## READING TEXT
= Beginning of Section =

“With great beauty comes great danger”- Taking a look into deadly molecules.

I always thought it was interesting knowing that the beautiful and wealthy woman of the past used “belladonna”, poison from the deadly nightshade plant, to make themselves seem more beautiful. Although the psychology behind why wide eyed woman are thought to be more attractive has always been interesting to me, I am most interested in the” whys” and the “hows” and the chemistry behind how their cosmetics actually worked. I have recently been listening to the “Chemistry in its element” a Chemistry World podcast series and whilst doing so I discovered in a short talk by Dan Johnson that the actual molecule behind this attractive pupil dilation is “atropine”.

Atropine looks a bit like this:

 Image

 

When in the body, Atropine inhibits “Acetylcholine” which is a neurotransmitter at neuromuscular junctions. This disrupts the nervous system and if too much of it enters the body it will inevitably cause death.

In the berries of the deadly Nightshade plant, atropine is found as an “L” isomer; however, the atropine used in medicine uses a racemic mixture of both “L” and “D” isomers. Amazingly, although atropine is very poisonous, like most harmful molecules we have found a way to exploit it for our own benefit!

= End of Section =

## DATA SECTION
= Beginning of Section =

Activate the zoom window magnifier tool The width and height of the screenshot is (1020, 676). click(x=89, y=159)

= End of Section =
= Beginning of Section =

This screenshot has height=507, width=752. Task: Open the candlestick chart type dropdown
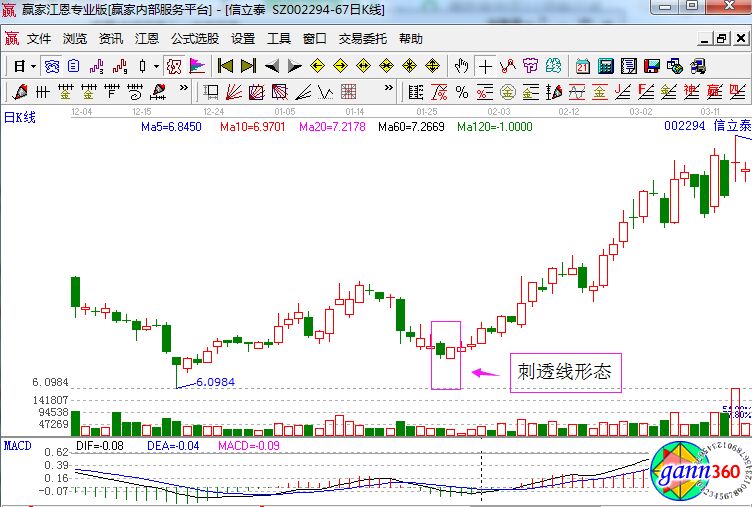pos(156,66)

= End of Section =
= Beginning of Section =

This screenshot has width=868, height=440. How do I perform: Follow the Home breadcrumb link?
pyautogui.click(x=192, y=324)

= End of Section =

## HOW TO COMPLETE THIS TASK
According to the text on deadly molecules, in what isomer form is atropine found in the berries of the deadly nightshade plant? The material is separate from the text on deadly molecules.

## EXERCISE RESPONSE
As an "L" isomer.